• TASK TO CARRY OUT:
Please write out the listing exactly, leaving each picture out.

• DATASET RECORDS:
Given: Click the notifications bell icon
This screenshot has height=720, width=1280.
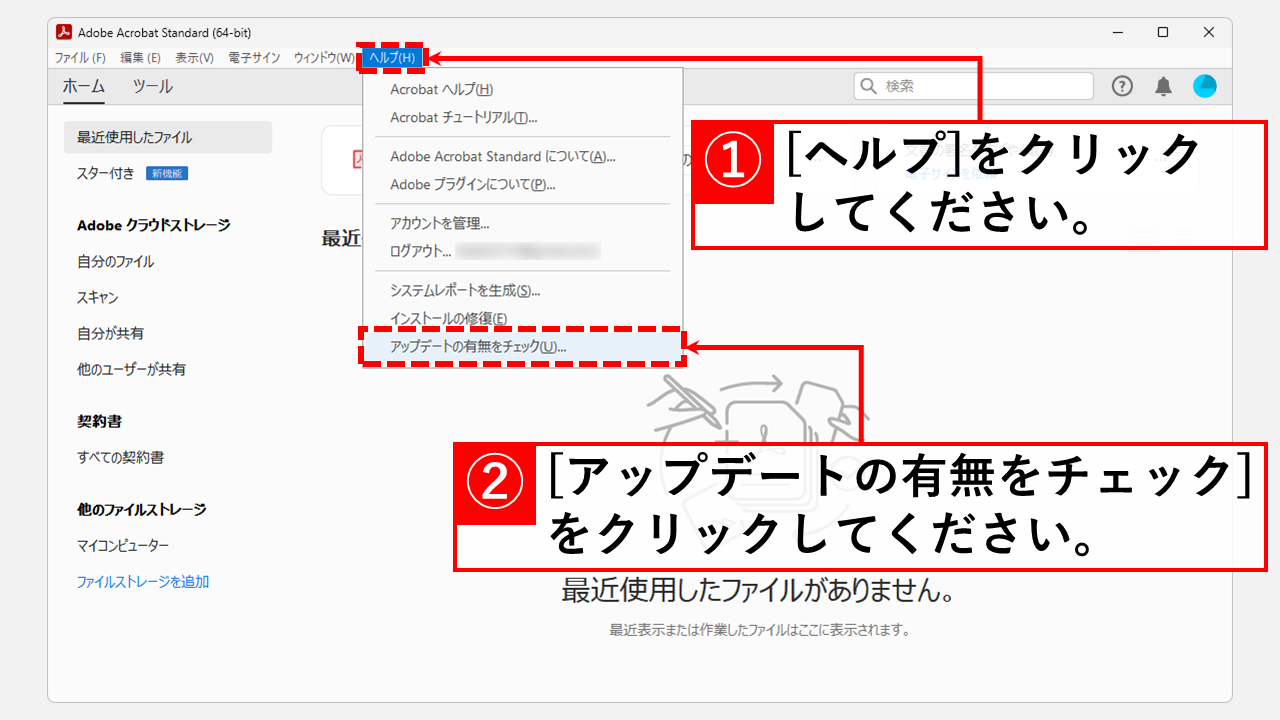Looking at the screenshot, I should [x=1162, y=86].
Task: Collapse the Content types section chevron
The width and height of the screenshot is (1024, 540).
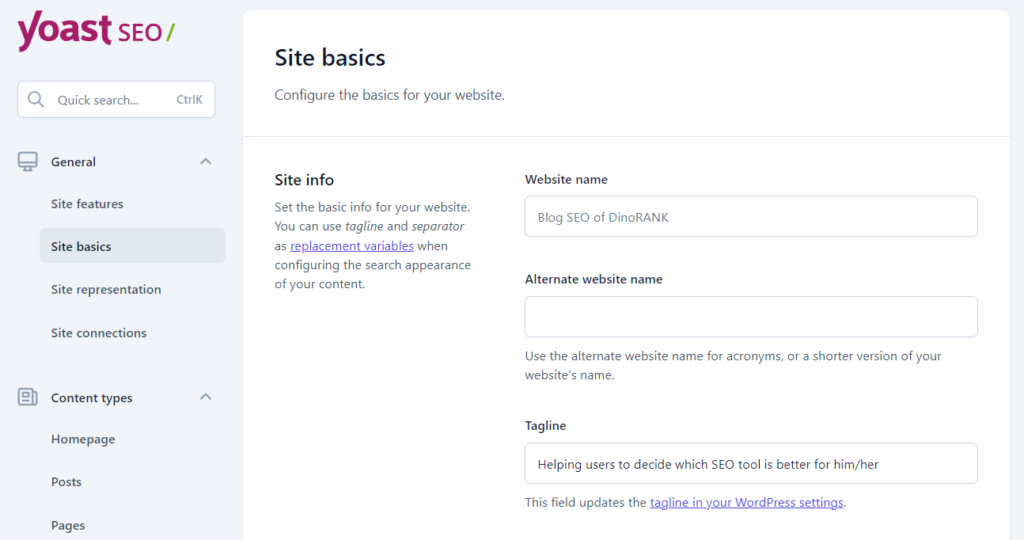Action: (206, 396)
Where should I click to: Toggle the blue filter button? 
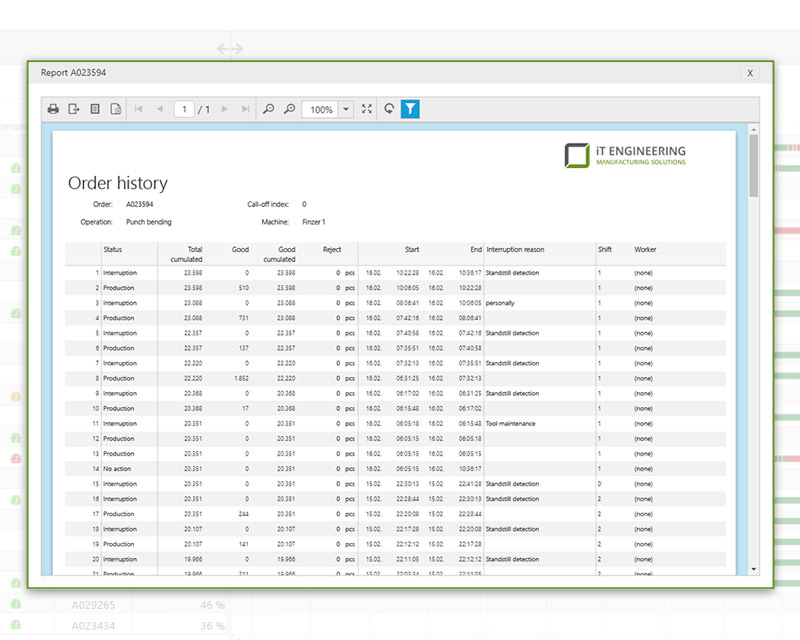pyautogui.click(x=410, y=109)
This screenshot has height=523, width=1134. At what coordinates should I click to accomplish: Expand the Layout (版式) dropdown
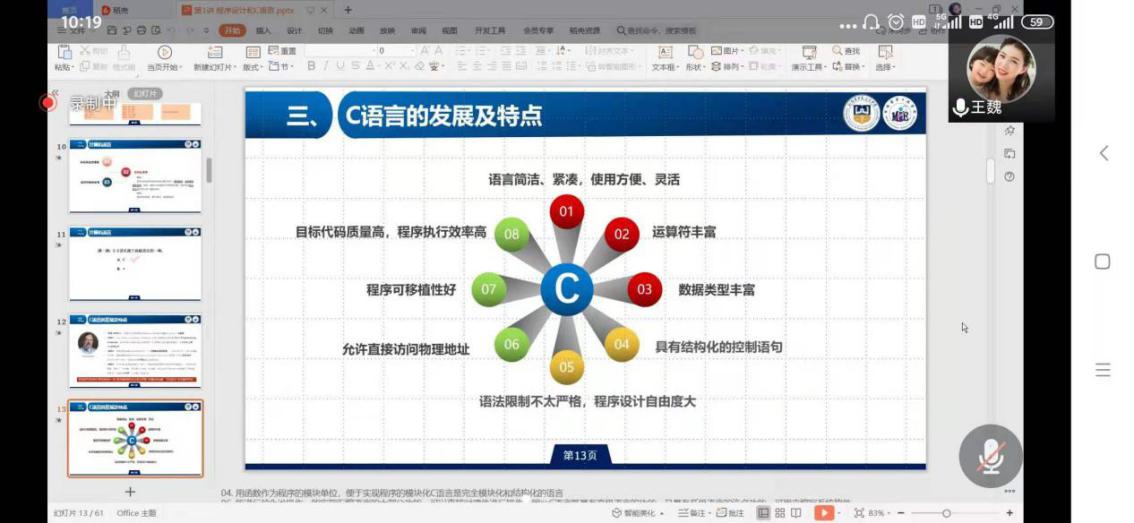click(252, 67)
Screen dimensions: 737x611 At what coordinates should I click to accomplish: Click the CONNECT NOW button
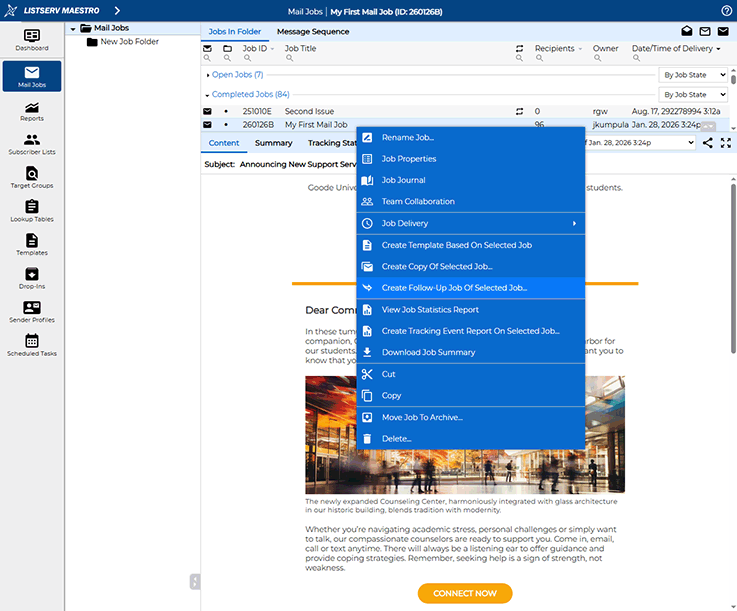pyautogui.click(x=465, y=593)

• EXERCISE OUTPUT:
Given: Click the notifications bell icon
This screenshot has height=720, width=1280.
Looking at the screenshot, I should [x=1162, y=86].
Task: Collapse the Content types section chevron
The width and height of the screenshot is (1024, 540).
Action: (206, 396)
Where should I click to: Toggle the blue filter button? 
pyautogui.click(x=410, y=109)
This screenshot has height=523, width=1134. At what coordinates should I click to accomplish: Expand the Layout (版式) dropdown
click(252, 67)
Screen dimensions: 737x611 At what coordinates should I click to accomplish: Click the CONNECT NOW button
pyautogui.click(x=465, y=593)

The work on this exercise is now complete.